This is a funny question because of 'machine learning' (ML), 'still', and 'better'. Presumably you mean 'machine learning methods in NLP' (Natural Language Processing), because I'm having a hard time thinking of linguistic theory that informs ML uses outside of NLP. 'Still' implies it has a 'better' one now, and 'better' implies a current one is not sufficient. That is a bit too motivated in one very particular direction, so I will just answer simply just how linguistic theory and NLP implementation are involved together.
The latest popular and successful methods for things like [Seq2Seq] translation and chat (https://en.wikipedia.org/wiki/Neural_machine_translation) models, such as RNN or LSTM, use barely any linguistic knowledge at all (little more than "here's a sequence of characters that might be whitespace-separated 'words'"). No parsing/phrase structure grammars, POS (parts of speech), anaphora resolution. Some NLP methods may use these linguistic ideas but they are almost entirely avoided in methods that are ML based.
Historically, there was an attempt to use syntactic parsers, and those did well-enough, but the these latest statistical methods have been much more accurate.
In the narrower field of speech-to-text (a common stage before NLU), some phonological theory is used, but its mostly years of incremental engineering that have produced the high quality you have today.
There's a famous quip by Frederick Jelinek about speech processing:
"Every time I fire a linguist, the performance of the speech recognizer goes up"
This isn't saying that linguistic theory is necessarily useless, just that... maybe... those trained in language theory aren't as good at implementation as maybe others?
Anyway, I suspect that once a lot of accuracy has been squeezed out of tweaks of the Deep Learning methods mentioned above, there will have to be some use of explicit knowledge of language specifics to get things 'human'.

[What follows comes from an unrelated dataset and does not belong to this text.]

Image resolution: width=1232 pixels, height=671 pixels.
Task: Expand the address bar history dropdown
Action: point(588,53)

For example, current statistical machine translation has trouble with presumably simple things like getting gender right, which is hardly deep linguistic theory
Douglas Hofstadter has a recent Atlantic article about the shortcomings of purely statistical methods. His simple example about gender translation is:
There’s his car and her car, his towels and her towels, and his library and hers.
which currently translates to
Il y a sa voiture et sa voiture, ses serviettes et ses serviettes, sa bibliothèque et la sienne.

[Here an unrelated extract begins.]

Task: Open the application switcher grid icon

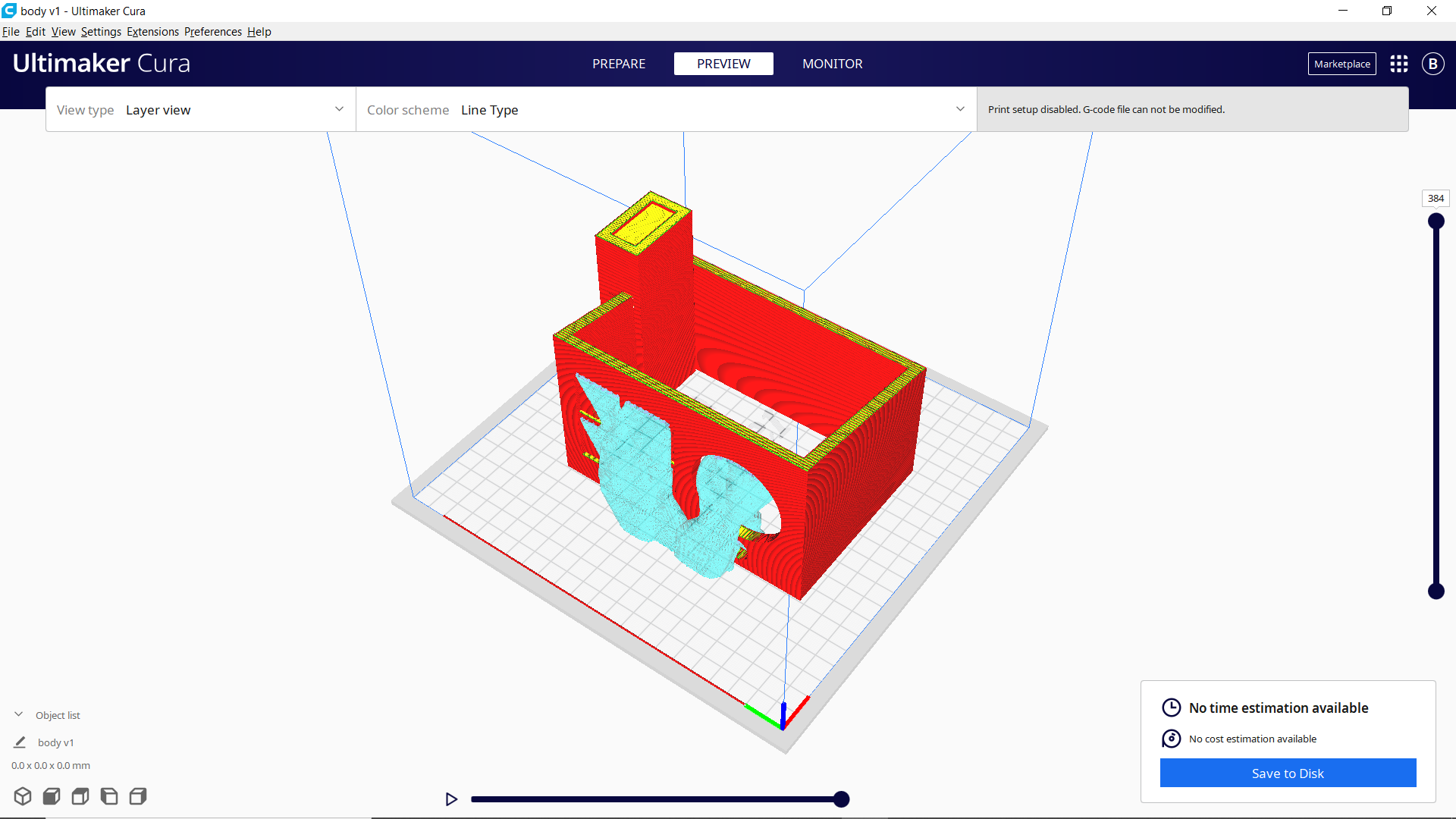Action: 1399,64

which only gets the French agreement right on the last pair.
In the other direction though is this article about how current methods are pushing up against the limits of what they can do without linguistics. At first it shows how little linguistics is actually used, and then goes on to claim that linguistic models may be added to translators soon.
This is all related to the rule based vs statistical controversy in AI.